— GOAL OF THE EXERCISE —
Your task is to transcribe each record exactly and to omit every image.

=== RECORDED INFORMATION ===

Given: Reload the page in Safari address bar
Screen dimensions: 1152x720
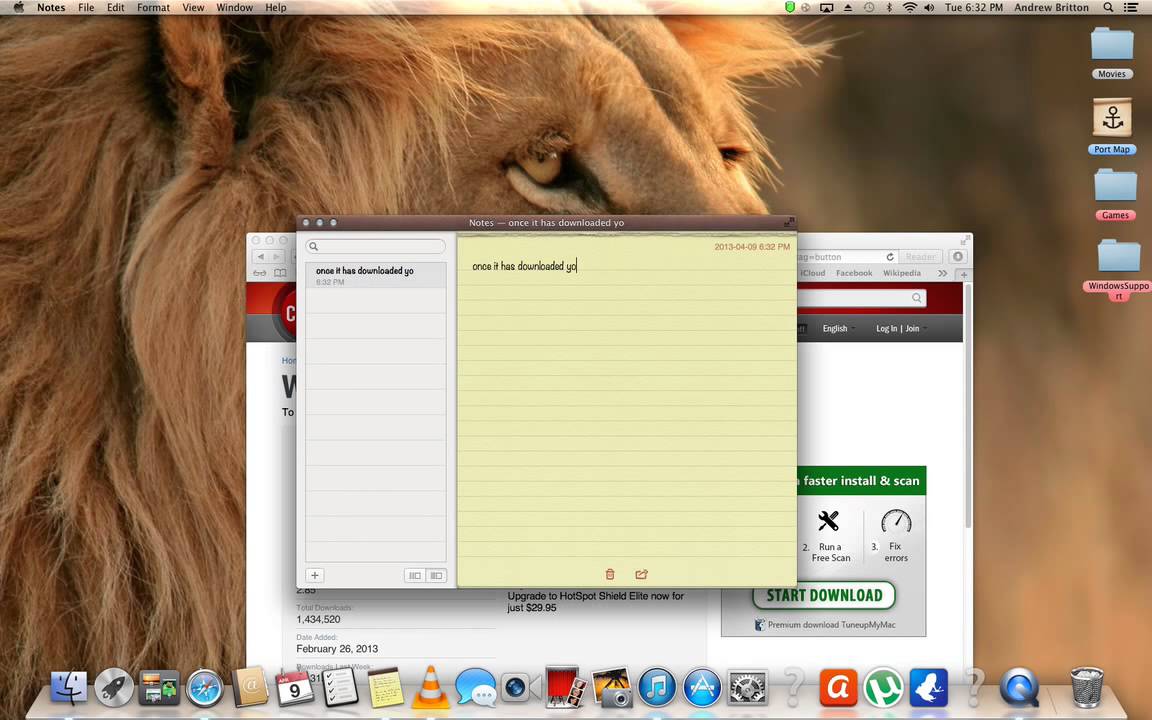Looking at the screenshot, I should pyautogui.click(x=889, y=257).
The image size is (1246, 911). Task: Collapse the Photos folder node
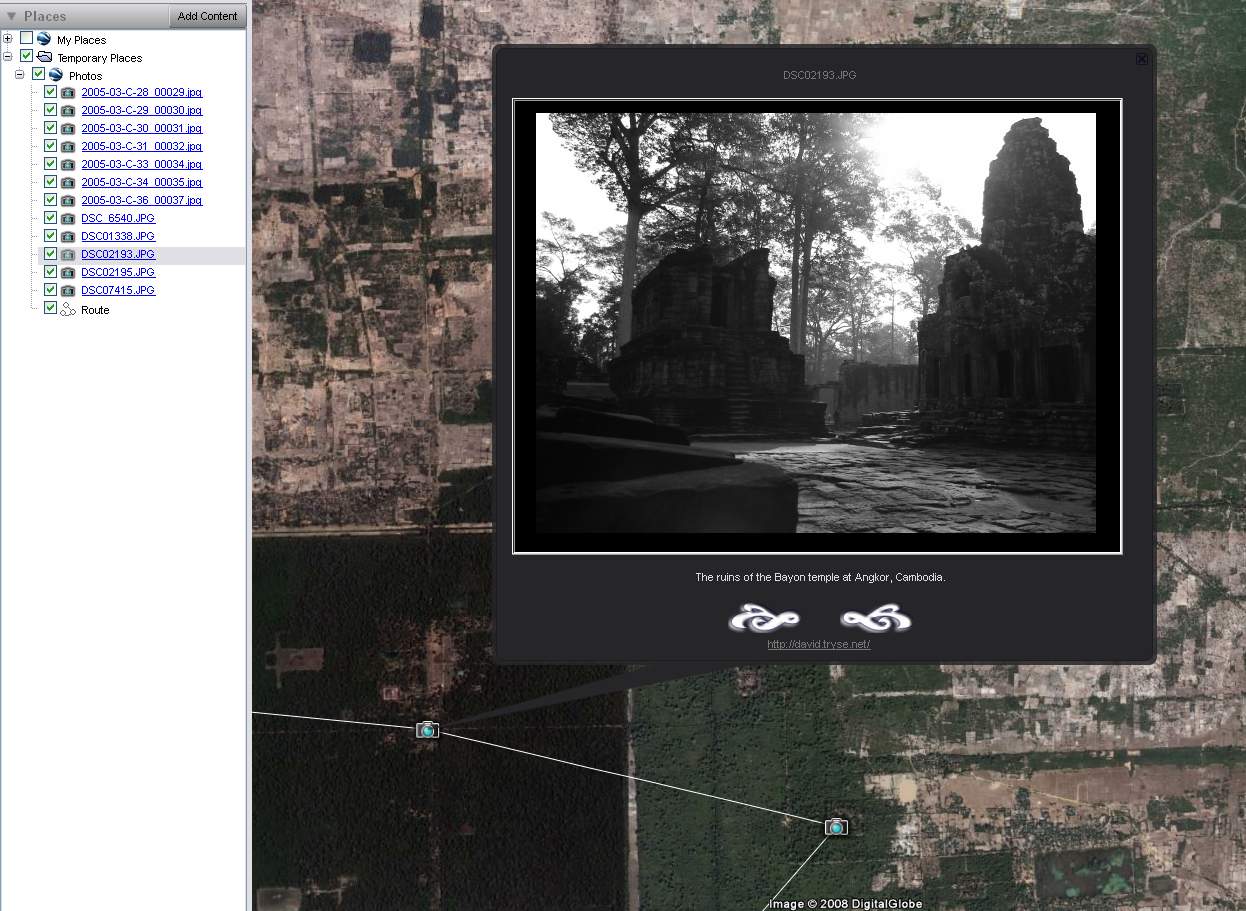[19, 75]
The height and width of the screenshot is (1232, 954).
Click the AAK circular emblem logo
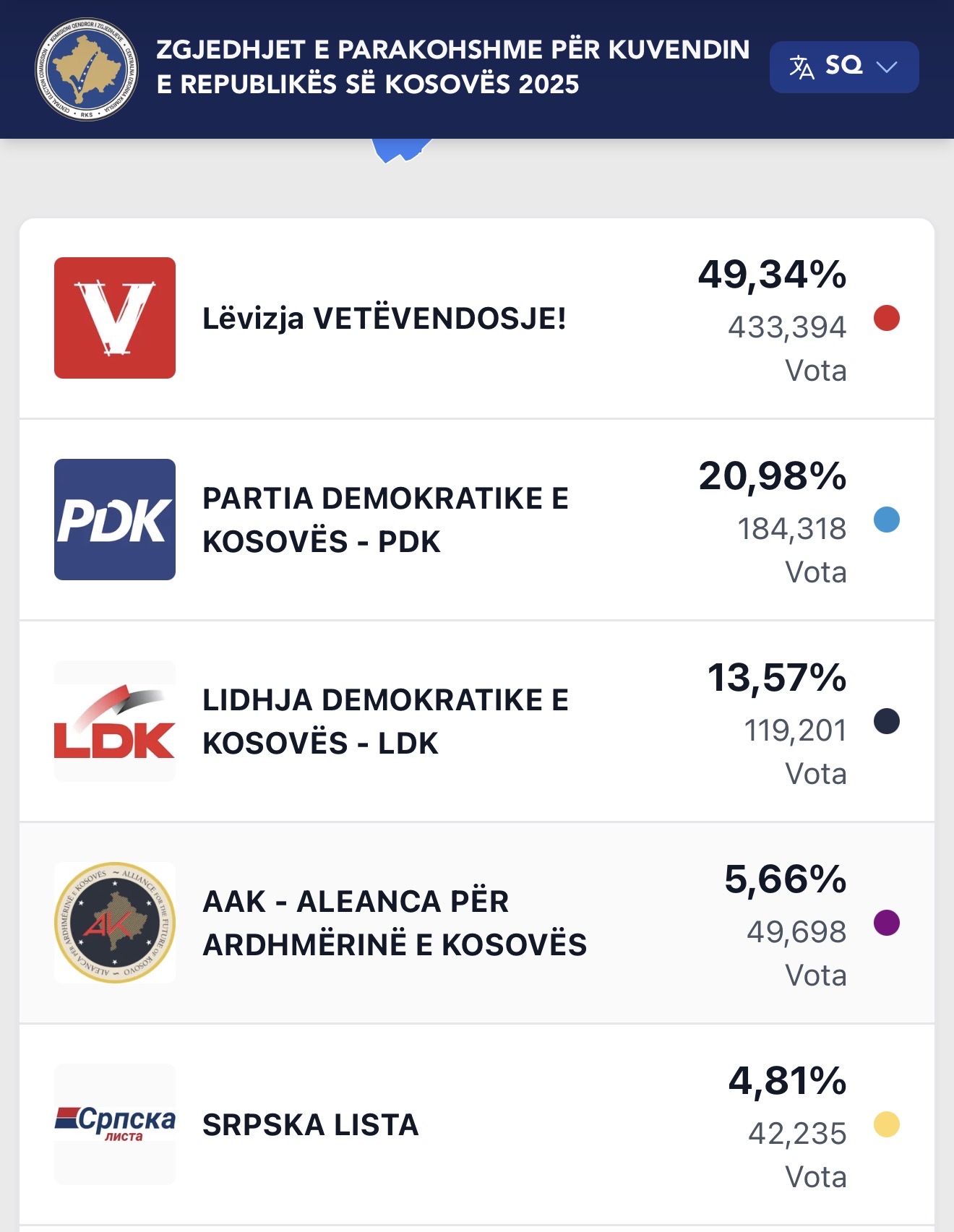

===

— TASK RESULT —
Given: Reload the page in Safari address bar
Screen dimensions: 1152x720
Looking at the screenshot, I should pyautogui.click(x=889, y=257).
The image size is (1246, 911). Task: Collapse the Photos folder node
[19, 75]
The height and width of the screenshot is (1232, 954).
Click the AAK circular emblem logo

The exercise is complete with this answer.